_EXERCISE_.
Return each line of the data below that contains the string "Image".

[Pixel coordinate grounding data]
★ ★ ★ ★ ★
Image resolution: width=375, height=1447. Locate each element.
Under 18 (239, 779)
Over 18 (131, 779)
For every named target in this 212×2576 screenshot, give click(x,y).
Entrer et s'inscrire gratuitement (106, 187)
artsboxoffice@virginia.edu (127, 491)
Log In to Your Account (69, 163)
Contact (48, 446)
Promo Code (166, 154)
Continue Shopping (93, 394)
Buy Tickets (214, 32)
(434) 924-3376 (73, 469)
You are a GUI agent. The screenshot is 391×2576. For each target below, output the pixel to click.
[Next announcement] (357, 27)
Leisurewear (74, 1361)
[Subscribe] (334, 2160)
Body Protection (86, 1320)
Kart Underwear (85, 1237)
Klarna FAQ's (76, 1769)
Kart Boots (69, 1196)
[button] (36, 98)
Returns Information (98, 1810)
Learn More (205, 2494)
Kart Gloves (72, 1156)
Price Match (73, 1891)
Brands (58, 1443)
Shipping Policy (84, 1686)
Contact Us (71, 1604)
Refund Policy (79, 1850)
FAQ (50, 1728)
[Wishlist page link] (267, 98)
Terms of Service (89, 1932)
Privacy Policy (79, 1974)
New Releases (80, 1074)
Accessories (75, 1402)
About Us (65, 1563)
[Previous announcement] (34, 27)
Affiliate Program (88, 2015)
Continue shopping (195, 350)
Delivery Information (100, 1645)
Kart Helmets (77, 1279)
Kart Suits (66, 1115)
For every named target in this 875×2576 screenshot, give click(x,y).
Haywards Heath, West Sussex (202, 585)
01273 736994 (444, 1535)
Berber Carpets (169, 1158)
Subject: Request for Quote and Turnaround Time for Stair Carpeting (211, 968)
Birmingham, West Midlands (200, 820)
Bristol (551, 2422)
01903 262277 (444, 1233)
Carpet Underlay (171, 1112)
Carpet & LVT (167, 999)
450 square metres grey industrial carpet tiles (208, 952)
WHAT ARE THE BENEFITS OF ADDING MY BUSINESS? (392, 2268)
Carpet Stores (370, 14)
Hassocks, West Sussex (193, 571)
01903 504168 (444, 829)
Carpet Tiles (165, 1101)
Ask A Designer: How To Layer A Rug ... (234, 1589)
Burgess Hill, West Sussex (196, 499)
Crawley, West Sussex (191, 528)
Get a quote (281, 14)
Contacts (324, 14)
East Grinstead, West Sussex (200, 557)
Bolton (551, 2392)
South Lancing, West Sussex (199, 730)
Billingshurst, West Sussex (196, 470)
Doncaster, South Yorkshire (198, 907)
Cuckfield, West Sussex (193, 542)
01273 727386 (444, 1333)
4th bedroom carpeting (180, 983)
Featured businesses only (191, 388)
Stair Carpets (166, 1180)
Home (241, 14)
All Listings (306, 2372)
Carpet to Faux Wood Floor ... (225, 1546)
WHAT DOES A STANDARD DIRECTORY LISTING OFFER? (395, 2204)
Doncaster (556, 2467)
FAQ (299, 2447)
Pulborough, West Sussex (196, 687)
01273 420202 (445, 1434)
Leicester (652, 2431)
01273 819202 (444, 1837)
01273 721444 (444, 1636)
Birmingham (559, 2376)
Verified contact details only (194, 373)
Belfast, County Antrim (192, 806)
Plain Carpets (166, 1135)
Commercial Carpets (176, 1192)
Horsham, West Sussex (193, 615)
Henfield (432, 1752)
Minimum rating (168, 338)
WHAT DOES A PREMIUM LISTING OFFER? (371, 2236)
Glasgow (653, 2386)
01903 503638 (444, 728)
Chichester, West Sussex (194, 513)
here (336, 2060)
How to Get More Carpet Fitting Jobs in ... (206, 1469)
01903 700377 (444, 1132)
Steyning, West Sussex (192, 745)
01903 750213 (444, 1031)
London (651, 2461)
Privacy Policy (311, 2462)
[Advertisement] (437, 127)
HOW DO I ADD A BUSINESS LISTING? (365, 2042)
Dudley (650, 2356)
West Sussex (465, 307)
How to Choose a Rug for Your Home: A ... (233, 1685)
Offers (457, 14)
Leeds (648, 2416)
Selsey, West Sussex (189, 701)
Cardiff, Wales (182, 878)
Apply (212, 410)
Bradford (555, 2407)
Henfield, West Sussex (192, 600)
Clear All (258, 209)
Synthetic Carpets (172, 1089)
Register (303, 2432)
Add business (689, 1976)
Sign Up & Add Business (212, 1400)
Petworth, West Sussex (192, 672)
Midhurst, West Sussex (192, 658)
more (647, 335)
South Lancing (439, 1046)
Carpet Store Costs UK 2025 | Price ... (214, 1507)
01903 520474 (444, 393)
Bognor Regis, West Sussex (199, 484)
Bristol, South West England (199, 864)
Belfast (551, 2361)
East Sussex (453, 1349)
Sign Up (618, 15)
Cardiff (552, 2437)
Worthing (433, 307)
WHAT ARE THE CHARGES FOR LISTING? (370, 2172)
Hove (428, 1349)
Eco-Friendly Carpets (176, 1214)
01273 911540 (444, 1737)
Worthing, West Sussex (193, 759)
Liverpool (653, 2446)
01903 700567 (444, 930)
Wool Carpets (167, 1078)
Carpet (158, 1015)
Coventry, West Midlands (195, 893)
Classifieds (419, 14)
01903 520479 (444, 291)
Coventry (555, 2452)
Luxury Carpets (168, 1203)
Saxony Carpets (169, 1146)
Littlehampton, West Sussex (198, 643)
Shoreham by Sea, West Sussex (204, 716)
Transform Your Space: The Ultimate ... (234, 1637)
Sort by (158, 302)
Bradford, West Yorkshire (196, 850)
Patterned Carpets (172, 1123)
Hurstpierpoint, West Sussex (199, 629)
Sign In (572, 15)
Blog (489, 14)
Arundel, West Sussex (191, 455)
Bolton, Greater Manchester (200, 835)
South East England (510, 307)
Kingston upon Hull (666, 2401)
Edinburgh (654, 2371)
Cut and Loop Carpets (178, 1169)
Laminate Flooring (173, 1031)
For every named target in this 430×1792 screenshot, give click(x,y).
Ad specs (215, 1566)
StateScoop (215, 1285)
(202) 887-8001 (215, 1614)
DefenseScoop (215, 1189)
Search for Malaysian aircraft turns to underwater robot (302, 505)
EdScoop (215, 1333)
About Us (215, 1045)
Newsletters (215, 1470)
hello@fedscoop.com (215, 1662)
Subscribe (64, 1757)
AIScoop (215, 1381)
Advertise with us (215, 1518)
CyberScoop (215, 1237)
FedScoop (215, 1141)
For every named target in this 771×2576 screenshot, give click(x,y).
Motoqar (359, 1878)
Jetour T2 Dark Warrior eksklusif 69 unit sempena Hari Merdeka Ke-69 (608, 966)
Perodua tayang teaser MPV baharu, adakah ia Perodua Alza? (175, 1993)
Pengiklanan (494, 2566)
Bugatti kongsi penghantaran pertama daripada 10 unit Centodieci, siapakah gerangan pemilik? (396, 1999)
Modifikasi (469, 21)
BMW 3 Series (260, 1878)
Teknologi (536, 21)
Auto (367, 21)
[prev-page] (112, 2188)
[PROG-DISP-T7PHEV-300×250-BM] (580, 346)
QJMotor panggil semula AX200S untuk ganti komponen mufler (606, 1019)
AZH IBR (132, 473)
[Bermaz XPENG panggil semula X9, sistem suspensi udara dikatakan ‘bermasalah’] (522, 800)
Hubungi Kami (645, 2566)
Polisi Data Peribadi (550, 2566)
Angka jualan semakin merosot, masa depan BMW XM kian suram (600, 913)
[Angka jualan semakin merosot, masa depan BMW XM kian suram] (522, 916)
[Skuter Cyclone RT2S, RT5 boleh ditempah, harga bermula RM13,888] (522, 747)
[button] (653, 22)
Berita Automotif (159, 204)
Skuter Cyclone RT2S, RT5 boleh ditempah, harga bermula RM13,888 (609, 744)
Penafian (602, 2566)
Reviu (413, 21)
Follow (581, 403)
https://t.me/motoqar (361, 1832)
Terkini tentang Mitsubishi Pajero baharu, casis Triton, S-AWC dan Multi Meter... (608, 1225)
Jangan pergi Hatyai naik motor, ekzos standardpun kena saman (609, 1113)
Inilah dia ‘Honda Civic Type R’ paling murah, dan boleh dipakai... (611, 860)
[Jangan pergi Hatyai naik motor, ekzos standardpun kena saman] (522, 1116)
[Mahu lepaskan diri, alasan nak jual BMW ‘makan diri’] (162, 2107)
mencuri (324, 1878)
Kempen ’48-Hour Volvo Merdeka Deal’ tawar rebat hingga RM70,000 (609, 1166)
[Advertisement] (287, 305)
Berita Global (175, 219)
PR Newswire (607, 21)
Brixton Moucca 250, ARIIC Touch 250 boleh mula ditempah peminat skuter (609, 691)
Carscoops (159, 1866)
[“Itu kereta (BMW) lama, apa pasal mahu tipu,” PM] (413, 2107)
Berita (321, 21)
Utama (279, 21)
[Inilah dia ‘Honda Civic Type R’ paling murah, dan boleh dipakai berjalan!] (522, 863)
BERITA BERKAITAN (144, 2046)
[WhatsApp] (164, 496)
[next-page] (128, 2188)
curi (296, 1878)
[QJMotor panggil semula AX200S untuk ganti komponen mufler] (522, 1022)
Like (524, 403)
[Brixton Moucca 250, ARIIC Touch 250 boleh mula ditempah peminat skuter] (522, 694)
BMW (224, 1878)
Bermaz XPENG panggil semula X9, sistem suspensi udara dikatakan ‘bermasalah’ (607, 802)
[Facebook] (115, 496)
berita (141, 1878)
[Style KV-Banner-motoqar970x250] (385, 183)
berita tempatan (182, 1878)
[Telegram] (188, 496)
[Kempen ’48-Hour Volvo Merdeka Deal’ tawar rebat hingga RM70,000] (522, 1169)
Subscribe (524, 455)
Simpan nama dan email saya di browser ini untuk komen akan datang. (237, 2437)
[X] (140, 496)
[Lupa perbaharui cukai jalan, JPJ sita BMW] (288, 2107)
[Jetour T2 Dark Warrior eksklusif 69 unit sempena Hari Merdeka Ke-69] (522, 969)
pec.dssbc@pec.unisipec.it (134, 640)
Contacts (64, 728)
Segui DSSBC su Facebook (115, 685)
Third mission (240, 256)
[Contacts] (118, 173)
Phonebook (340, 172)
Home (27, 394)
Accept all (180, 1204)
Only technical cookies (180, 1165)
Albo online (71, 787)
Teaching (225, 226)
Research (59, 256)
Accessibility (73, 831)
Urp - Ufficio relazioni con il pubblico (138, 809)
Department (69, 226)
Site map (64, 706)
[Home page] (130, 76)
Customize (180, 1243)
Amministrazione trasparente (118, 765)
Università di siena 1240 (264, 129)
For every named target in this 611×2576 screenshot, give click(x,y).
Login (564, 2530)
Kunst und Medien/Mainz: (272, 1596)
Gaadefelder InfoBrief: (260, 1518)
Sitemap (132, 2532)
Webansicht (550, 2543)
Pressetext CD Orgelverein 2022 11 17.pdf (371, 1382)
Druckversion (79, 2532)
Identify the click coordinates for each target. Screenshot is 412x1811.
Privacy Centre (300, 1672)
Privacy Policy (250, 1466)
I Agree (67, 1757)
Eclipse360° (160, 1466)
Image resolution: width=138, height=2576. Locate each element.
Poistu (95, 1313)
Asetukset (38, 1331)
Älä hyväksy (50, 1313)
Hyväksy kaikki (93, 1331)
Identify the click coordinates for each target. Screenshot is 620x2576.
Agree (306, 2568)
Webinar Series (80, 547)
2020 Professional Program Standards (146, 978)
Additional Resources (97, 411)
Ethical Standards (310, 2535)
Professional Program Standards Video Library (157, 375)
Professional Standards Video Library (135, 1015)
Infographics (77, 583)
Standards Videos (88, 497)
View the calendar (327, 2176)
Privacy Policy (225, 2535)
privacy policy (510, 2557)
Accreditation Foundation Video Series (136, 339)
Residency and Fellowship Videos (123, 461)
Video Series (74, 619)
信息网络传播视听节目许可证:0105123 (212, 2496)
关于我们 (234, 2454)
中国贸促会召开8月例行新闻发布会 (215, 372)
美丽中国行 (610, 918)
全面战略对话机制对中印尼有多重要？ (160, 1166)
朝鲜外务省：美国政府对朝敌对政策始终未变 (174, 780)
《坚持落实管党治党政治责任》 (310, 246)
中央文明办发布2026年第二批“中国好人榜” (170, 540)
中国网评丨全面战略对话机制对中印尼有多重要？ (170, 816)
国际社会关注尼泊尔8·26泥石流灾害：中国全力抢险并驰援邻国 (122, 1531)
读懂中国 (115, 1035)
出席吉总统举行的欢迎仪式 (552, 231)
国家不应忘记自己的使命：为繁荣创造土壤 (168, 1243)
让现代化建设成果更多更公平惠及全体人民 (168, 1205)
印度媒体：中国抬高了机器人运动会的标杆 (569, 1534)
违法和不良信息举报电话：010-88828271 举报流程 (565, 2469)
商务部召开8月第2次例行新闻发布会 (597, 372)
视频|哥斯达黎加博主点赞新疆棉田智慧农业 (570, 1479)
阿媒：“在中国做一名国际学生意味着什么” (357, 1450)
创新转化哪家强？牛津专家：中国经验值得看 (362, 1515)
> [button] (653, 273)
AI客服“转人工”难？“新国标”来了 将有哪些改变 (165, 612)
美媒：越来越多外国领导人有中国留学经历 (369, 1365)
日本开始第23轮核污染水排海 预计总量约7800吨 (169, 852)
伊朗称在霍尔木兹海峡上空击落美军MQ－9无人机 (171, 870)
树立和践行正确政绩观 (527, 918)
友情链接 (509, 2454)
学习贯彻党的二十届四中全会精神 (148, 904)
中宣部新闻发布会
★ ★ ★ ★ ★
_REPLY TO THE TASK_.
Image resolution: width=375, height=1447. Locate each element.
Image resolution: width=138, height=2576. Locate each element.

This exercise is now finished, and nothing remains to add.